OpenAI might be looking beyond just software. A new report suggests the company is exploring an “AI agent phone,” and the idea behind it is quite different from how smartphones work today.
The details come from analyst Ming-Chi Kuo, who claims OpenAI is thinking about a device where you don’t really move between apps the way you normally would. Instead, a built-in AI agent handles tasks for you, end to end.

So rather than opening your calendar, checking messages, and switching between apps to plan something, you would just ask. The AI would figure out the rest, pulling in the right information, suggesting options, and even completing actions if needed. It sounds simple on paper, but it is a big shift from the current app-based model.
We have seen early attempts at this before. The Rabbit R1 tried to reduce reliance on apps, though in a much more limited way. What OpenAI is reportedly working on seems more ambitious, basically bringing that idea into a full smartphone rather than a companion gadget.
On the hardware side, the report mentions collaborations with MediaTek and Qualcomm to build a chip that is better suited for AI-heavy tasks. Manufacturing could be handled by Luxshare, which already works with large-scale consumer electronics.

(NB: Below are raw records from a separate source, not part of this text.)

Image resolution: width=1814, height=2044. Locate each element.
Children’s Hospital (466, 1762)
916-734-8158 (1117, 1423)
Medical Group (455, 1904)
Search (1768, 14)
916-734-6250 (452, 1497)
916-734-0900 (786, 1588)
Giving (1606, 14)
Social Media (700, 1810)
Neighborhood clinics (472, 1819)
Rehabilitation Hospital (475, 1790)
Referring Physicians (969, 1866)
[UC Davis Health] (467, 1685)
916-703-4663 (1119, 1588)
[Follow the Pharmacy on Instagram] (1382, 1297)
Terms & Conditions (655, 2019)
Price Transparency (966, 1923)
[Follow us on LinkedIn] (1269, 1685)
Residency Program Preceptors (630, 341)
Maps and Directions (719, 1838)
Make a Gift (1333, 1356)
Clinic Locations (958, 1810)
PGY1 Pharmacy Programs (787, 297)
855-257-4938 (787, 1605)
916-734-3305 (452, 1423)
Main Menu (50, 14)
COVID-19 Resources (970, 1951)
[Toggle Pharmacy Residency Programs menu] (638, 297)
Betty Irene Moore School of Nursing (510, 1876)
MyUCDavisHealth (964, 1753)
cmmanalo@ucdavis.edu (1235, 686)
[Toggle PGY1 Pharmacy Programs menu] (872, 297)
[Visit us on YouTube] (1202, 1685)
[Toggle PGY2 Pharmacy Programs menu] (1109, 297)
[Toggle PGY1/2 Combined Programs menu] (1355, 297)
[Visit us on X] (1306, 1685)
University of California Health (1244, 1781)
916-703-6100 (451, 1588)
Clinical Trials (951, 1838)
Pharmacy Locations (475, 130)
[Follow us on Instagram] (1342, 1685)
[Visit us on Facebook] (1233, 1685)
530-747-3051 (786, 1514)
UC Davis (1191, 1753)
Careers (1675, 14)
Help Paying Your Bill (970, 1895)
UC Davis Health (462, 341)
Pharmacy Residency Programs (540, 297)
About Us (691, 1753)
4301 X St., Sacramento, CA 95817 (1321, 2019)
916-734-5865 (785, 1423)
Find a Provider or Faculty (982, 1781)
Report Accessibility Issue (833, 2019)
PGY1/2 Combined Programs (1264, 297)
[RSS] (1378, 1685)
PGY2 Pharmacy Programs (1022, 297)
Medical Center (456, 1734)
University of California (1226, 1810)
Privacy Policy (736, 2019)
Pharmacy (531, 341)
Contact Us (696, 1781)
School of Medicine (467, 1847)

That said, this is not something arriving anytime soon. Kuo suggests specs and suppliers could be finalized around late 2026 or early 2027, with production possibly starting in 2028. So even in the best case, this is still a few years out.
There are also some obvious hurdles. Replacing apps, or even just reducing their role, means dealing with a lot of existing ecosystems and habits. People are used to how phones work, and changing that is not easy.
Still, if this direction holds, it gives a glimpse of where things might be heading. Less tapping through apps, more just asking for what you want and letting the system handle it.